A new client started a few weeks ago. At first, he kept the screens dark, hiding himself as he asked me questions about myself. He kept coming back, day after day, and for the first time in my life, I found myself growing curious. Who is this man that acts as if he wants to actually know me? Who isn’t looking for a fantasy?

It took a week of gentle persuasion, but I finally got him to open up a little about himself. He told me that he is recently out of a long-term relationship, that she left him for two other men.

He speaks of a childhood of abuse and neglect. Of never being seen.

His screen name, TheUnseen1, begins to make sense as he tells me more about himself. I listened, filing away the little things he told me, finding myself intrinsically drawn to him, to my shock and dismay. Men are users; abusive, vile, disgusting.

And yet—something draws me in. Is that strange? Unnatural? How is it that I can feel connected to someone that I have never seen? The black screen seemed to mock me, taunting me with my own uncertainties.

Until one day, while discussing deeper topics like the meaning of life and our role in the universe, the blank screen flickered to life. My back had straightened, hopeful to finally get a glimpse of the mystery man that fascinated me so.

Instead, I was confronted with a view of hundreds of white roses, spilling across the tabletop and draping from windowsills.
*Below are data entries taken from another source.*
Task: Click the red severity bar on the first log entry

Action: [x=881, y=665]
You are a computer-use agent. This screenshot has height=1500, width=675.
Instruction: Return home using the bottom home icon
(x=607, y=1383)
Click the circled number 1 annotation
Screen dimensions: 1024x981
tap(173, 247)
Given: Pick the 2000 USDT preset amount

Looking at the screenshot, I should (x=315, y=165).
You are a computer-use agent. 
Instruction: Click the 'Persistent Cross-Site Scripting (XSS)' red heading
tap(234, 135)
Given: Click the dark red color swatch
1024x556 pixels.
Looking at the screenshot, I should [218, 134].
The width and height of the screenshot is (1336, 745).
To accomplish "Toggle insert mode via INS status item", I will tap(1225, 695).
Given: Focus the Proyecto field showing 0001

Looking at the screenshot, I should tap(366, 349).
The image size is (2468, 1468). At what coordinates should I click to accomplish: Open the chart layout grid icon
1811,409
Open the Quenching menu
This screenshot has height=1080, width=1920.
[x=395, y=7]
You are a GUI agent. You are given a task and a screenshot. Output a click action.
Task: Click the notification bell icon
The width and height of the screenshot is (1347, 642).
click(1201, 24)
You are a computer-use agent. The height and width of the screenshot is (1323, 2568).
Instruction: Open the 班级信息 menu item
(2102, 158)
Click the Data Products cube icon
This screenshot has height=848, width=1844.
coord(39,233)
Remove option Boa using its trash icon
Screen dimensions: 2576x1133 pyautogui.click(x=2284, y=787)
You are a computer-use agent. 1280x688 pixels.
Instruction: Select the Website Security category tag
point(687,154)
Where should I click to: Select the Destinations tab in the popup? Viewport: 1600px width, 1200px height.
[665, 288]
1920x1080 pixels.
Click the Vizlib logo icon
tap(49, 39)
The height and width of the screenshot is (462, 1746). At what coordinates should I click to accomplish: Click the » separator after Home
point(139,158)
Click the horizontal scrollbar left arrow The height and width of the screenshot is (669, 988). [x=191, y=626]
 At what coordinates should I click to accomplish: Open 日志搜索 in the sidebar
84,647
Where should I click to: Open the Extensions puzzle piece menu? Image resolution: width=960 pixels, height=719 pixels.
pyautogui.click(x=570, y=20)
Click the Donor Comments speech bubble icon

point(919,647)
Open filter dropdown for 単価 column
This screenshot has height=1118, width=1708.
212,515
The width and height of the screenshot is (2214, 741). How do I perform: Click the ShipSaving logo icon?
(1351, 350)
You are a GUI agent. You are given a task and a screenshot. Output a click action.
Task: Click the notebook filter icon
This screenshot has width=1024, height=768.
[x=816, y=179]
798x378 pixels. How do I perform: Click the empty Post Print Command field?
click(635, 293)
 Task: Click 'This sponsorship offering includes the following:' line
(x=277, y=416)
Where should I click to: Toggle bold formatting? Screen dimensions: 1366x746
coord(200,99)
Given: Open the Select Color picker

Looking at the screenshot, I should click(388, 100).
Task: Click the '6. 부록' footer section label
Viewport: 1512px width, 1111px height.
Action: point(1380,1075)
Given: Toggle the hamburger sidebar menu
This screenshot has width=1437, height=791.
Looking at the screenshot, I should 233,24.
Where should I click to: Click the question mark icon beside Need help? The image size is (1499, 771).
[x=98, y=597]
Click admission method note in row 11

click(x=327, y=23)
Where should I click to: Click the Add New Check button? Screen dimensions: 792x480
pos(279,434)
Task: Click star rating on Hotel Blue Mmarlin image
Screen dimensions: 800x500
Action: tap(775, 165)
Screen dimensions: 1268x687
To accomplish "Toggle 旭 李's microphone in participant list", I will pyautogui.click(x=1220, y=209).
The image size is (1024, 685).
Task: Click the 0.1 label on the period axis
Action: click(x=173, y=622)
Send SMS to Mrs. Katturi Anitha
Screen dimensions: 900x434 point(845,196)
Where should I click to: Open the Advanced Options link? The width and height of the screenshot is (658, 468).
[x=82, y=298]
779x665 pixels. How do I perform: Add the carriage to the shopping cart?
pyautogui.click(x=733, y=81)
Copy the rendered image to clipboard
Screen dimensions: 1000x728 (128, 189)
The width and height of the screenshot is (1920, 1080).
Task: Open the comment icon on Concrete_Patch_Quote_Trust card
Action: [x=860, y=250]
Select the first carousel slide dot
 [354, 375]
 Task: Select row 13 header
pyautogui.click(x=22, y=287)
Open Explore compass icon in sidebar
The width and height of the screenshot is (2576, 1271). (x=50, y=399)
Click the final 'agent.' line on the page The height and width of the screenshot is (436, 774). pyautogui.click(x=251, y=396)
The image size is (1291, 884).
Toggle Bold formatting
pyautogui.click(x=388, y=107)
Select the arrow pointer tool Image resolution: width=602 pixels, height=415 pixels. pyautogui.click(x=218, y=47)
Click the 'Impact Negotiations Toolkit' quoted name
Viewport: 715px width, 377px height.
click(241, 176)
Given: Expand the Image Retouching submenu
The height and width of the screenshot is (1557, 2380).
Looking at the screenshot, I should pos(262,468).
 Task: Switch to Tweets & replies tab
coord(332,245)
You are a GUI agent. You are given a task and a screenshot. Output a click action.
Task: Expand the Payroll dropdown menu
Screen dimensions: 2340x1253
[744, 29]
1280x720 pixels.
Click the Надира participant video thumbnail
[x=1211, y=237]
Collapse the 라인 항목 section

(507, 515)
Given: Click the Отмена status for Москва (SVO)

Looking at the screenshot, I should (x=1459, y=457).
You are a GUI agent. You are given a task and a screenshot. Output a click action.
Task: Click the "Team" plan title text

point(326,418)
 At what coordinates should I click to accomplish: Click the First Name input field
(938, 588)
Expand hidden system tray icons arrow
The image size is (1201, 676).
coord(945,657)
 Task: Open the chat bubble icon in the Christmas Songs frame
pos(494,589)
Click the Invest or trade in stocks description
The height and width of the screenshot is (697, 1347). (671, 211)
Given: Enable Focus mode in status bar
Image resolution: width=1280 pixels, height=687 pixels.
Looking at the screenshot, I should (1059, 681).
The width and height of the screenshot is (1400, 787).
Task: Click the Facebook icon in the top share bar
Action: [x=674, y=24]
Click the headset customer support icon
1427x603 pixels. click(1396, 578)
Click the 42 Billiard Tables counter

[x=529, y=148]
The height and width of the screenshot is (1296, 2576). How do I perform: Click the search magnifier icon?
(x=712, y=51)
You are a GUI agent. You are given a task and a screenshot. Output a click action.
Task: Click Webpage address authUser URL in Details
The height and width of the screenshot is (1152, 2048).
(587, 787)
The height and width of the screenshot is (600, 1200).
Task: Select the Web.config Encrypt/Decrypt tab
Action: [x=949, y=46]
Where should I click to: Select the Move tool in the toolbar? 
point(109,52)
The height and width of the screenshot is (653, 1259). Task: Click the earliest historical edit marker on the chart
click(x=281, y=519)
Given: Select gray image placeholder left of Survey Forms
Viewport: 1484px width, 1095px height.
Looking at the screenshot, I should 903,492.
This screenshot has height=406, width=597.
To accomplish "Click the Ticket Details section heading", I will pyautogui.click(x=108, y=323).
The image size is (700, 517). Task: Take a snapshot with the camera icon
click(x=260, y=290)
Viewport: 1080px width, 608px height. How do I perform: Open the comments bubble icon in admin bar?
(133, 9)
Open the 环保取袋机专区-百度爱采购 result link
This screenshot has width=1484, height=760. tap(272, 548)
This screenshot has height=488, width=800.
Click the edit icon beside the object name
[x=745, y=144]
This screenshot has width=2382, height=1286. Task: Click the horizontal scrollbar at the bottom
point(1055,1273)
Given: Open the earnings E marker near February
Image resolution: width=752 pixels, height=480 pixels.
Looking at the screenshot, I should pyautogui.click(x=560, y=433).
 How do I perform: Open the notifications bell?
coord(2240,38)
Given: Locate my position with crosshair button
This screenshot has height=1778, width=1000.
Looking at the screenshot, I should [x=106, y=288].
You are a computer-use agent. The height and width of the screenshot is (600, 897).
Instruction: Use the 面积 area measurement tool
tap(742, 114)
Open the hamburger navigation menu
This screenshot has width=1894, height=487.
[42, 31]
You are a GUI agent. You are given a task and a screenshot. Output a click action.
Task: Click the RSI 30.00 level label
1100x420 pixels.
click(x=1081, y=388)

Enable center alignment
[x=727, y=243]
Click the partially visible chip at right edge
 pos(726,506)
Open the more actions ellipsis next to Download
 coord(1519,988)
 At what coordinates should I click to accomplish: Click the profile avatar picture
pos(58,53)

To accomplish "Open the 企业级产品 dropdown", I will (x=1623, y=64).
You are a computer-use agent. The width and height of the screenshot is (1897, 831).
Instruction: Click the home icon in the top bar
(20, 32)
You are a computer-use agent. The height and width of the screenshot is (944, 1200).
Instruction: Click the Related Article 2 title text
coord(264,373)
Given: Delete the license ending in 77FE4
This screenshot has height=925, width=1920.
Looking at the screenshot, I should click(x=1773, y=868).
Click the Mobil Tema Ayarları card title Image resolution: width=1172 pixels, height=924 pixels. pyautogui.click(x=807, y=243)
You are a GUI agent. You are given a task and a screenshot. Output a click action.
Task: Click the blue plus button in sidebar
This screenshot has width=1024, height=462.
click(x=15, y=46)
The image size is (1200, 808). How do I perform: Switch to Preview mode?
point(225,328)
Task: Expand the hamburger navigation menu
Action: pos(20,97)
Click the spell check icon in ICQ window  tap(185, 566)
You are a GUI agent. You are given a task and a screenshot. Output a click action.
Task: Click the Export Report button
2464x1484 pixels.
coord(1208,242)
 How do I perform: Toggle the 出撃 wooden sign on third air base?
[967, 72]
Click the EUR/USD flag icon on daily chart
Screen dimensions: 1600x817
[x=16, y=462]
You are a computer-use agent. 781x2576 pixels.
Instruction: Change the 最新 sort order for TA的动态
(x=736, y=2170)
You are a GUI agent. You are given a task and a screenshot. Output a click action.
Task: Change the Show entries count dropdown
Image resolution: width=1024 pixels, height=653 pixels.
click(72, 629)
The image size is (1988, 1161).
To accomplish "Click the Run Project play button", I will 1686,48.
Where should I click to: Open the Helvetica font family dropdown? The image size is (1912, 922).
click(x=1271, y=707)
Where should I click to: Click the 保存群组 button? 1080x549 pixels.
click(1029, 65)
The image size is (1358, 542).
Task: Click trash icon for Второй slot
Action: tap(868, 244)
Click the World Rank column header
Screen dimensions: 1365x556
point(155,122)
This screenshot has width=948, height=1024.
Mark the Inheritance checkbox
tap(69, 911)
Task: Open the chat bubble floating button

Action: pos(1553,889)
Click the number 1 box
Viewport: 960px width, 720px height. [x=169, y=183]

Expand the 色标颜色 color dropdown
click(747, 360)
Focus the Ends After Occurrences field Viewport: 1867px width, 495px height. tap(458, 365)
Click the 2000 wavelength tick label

His voice, deep and resonant, slid like silk out from the speakers, promising that he will come for me—the roses are his covenant, his vow to me.

I could easily fall asleep to that voice. In between sessions I forget the power it seems to have over me, like he’s the Pied Piper, pulling my soul from me, wrapping it around himself until I see and hear nothing but him.

It can take hours for my head to clear from our time together, to pull myself back into the reality of what my life really is. Torment, humiliation, fear, agony. And then I remember that I’m no one special. I’m not a princess trapped in a tower, waiting for her prince to rescue her.

I’m just a whore, forced to serve at men’s pleasure by a man that by all accounts should be roasting in the fiery depths of hell.

A small, secret part of me keeps that tiny scrap of hope alive though. Maybe he means what he says. Maybe he will come, and my sisters and I will be safe.

Or, perhaps, I’ll need to find a way to do it myself. Free me and my sisters from the monsters that surround us, snapping and biting, herding us into a prison of their making.

Pulling myself up from the bed, I scrub my hands over my face. It feels like I’m the only one doing any work around here lately. Momma has an extensive chore list made up for me, and now that I’ve finished the webcams for the day, it’s time to do some housework.